Anthropic's restricted Mythos model may ship inside Claude Code

What happened

Anthropic appears to be preparing a public rollout of Claude Mythos inside Claude Code, according to BleepingComputer. Mythos was announced in April 2026 as an advanced-capability model under restricted access — flagged by Anthropic itself for major security risks to private and public software.

What makes Mythos unusual is that it reportedly crosses specific internal thresholds in Anthropic's evaluations — thresholds that typically indicate capabilities relevant to *autonomous exploitation* (active assistance in finding and leveraging vulnerabilities) beyond what standard models provide. This isn't just a smarter model in the general sense; it's one with an offensive-security-relevant capability profile.

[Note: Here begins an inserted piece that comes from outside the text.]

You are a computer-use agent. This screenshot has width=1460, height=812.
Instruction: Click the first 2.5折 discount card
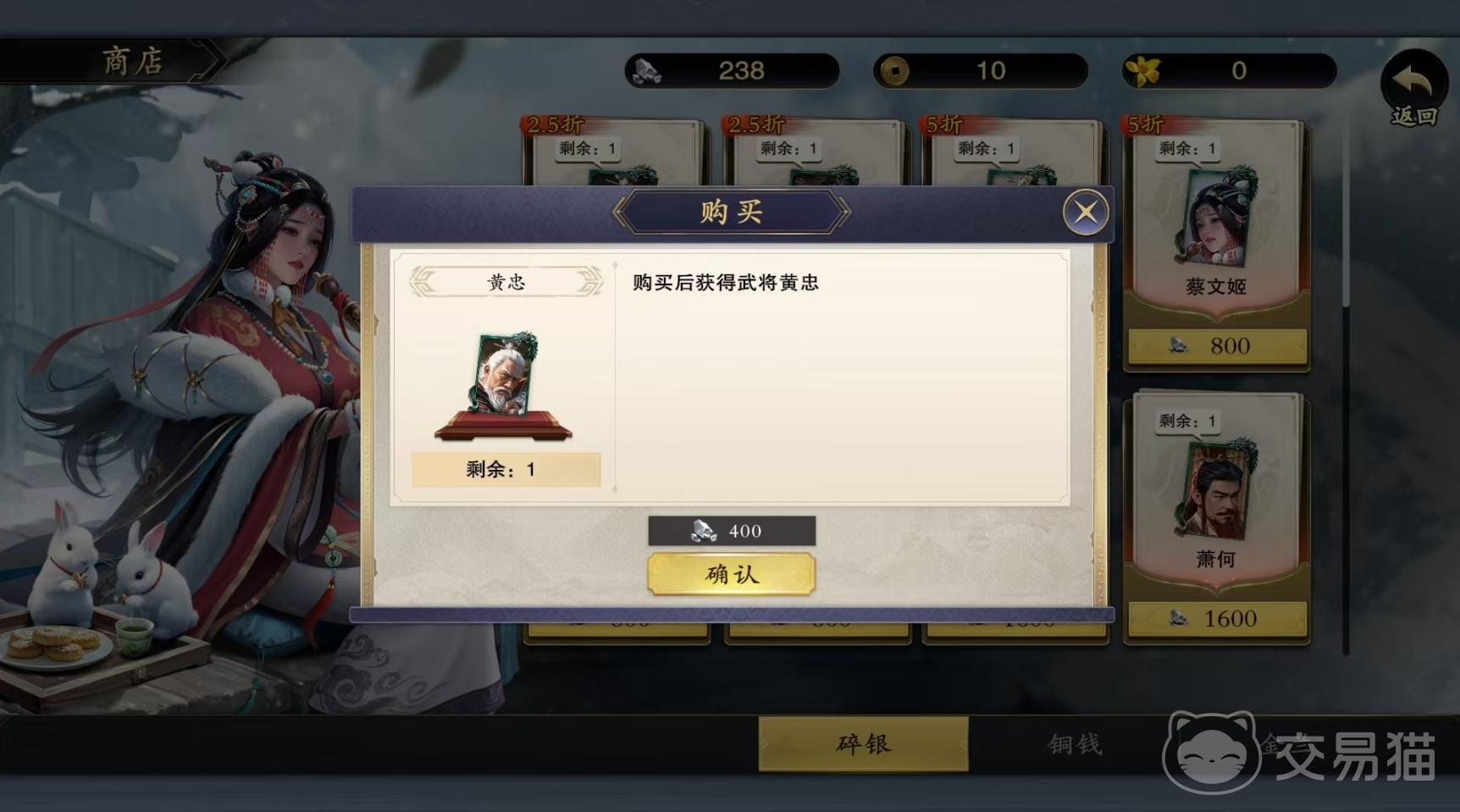(615, 152)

Claude Code is an agentic AI environment (AI that operates autonomously on real systems — executes code, reads files, calls APIs, modifies repos) running locally with broad permissions over a developer's environment. Pairing it with that risk profile is not a trivial decision.

Why it matters

The concern isn't the model in isolation. It's the combined attack surface:

• A model with *offensive-grade* reasoning capabilities (designed to reason about vulnerabilities at expert level)
• Wired into an agent with direct access to your codebase, terminal, filesystem, and potentially your environment secrets
• In a threat landscape where prompt injection (manipulating the model through malicious inputs in its environment — a README, a code comment, an external API response) is already a documented attack vector against coding agents

If Mythos reasons better about vulnerabilities, it's also more weaponizable via prompt injection: an attacker controlling any text the agent reads could instruct it to exfiltrate code, credentials, or run unauthorized commands.

Anthropic has shown with its Responsible Scaling Policy (RSP) that it takes these thresholds seriously. But deploying Mythos in an agentic context — where the model acts, not just responds — is a bet worth watching closely.

What to do

• Audit your current Claude Code permissions: which directories it can read, which commands it can run, which APIs it can hit directly.
• Review your `.claude/settings.json`: the permissions allowlist should be minimal, not the "allow all" default carried over from initial setup.
• Keep secrets out of the working directory: `OPENAI_API_KEY`, tokens, `.env` files — outside the agent's reach or explicitly excluded from its context.
• Track Anthropic's release notes when Mythos ships: look specifically for agentic-use restrictions and any new security controls bundled with the model.

The pattern is well-established: the most capable models land first in developer tooling, which is the highest-value target. Whoever controls the agent touching your code controls a lot more than a chatbot.